Day 5

Encounters with Christ: Peter’s Reinstatement

from the The Resurrected Life reading plan


John 21:1-25

BY Rebekah Lyons

Text: John 21:1-25

As darkness settled, Peter decided to go fishing.

Maybe he thought it was the only thing left that he could control. Jesus, whom he loved, had died and risen again. He was overjoyed in knowing his beloved teacher and friend was alive, but guilt-ridden after denying Him (John 18:15-27). His shame had led him here, to familiar waters. With a few trusted friends by his side, Peter pushed off from the shore.

Venturing out into the night, I imagine he looked for solace in the stars. Perhaps he hoped his old everyday routine would bring comfort.

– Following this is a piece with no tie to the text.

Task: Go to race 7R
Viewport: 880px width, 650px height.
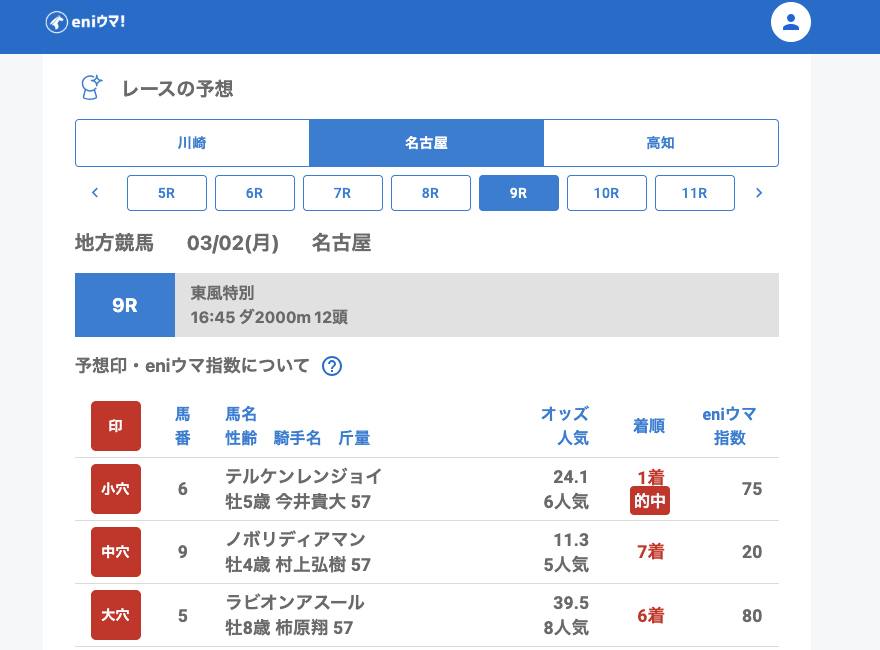Action: pyautogui.click(x=343, y=193)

He cast his nets far to the left of the boat, but it was a no-go—the expert fisherman couldn’t catch a thing all night (John 21:3-4).

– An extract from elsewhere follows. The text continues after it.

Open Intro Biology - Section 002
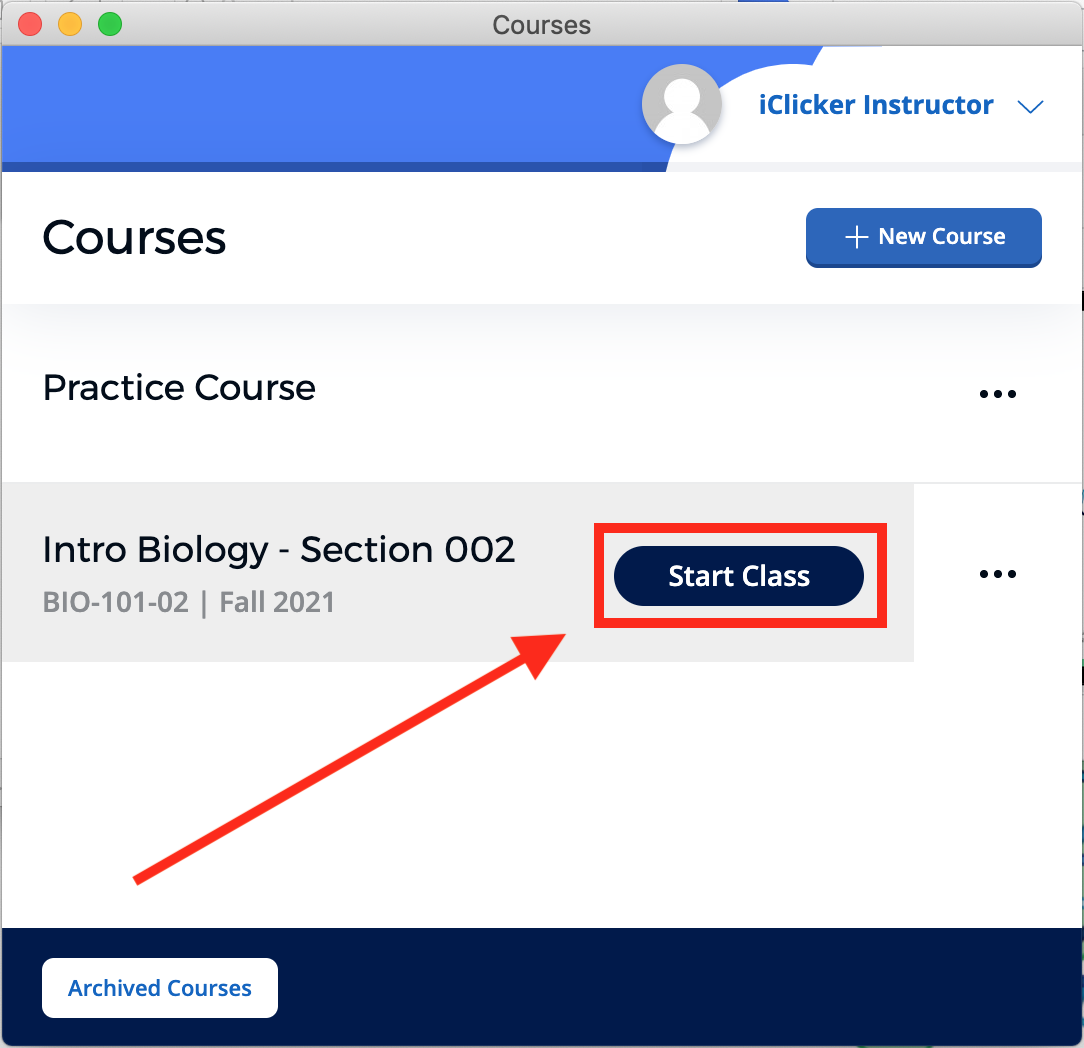 pyautogui.click(x=278, y=549)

As the sun rose, they drifted toward the beach and looked up to find the Son of God standing on the shore, though they didn’t recognize Him.

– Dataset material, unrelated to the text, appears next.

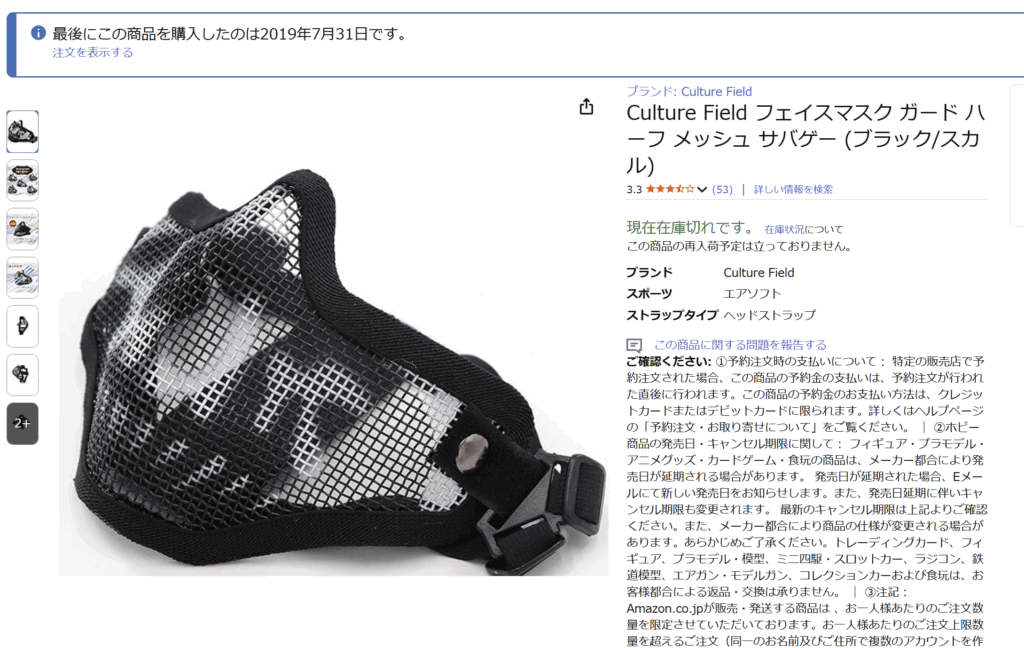The width and height of the screenshot is (1024, 648).
Task: Select the third product thumbnail
Action: (23, 229)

“‘Men,’ Jesus called to them, ‘you don’t have any fish, do you?’

‘No,’ they answered.

‘Cast the net on the right side of the boat,’ He told them, ‘and you’ll find some.’ So they did, and they were unable to haul it in because of the large number of fish. Therefore the disciple, the one Jesus loved, said to Peter, ‘It is the Lord!’” (John 21:5-7).

Right then and there, Peter jumped into the water and swam to shore. Despite the angst in his own heart, he couldn’t help but be drawn to another encounter with his Savior and friend. However, there was still unfinished business between them. Before sending him out into the world to help rescue the souls of unbelievers, Jesus would gently restore Peter to Himself (Matthew 18:16-20).

Jesus had a feast waiting for them upon the shore—breakfast a la cookout, I like to call it—a hearty portion of grilled fish and bread, prepared for everyone (John 21:12-13). After they ate their fill, Jesus and Peter stole some moments alone. Jesus had come to do for Peter what He longs to do for each of us: He had come to remove Peter’s shame.

And so for each of the three times Peter denied Him, Jesus asked:

Do you love me?
Yes, Lord.
Feed my lambs.

Do you love me?
You know I love You.
Shepherd my sheep.

Do you love me?
You know everything. You know that I love you.
Feed my sheep.

(John 21:15-17, my paraphrase)

What I love most about this exchange is Jesus’ immediate grace toward Peter after the resurrection. Jesus knew Peter would likely carry the shame and guilt of his denial for the rest of his life, unless He intervened. The point of the cross, after all, was that guilt and sin would no longer hold us captive.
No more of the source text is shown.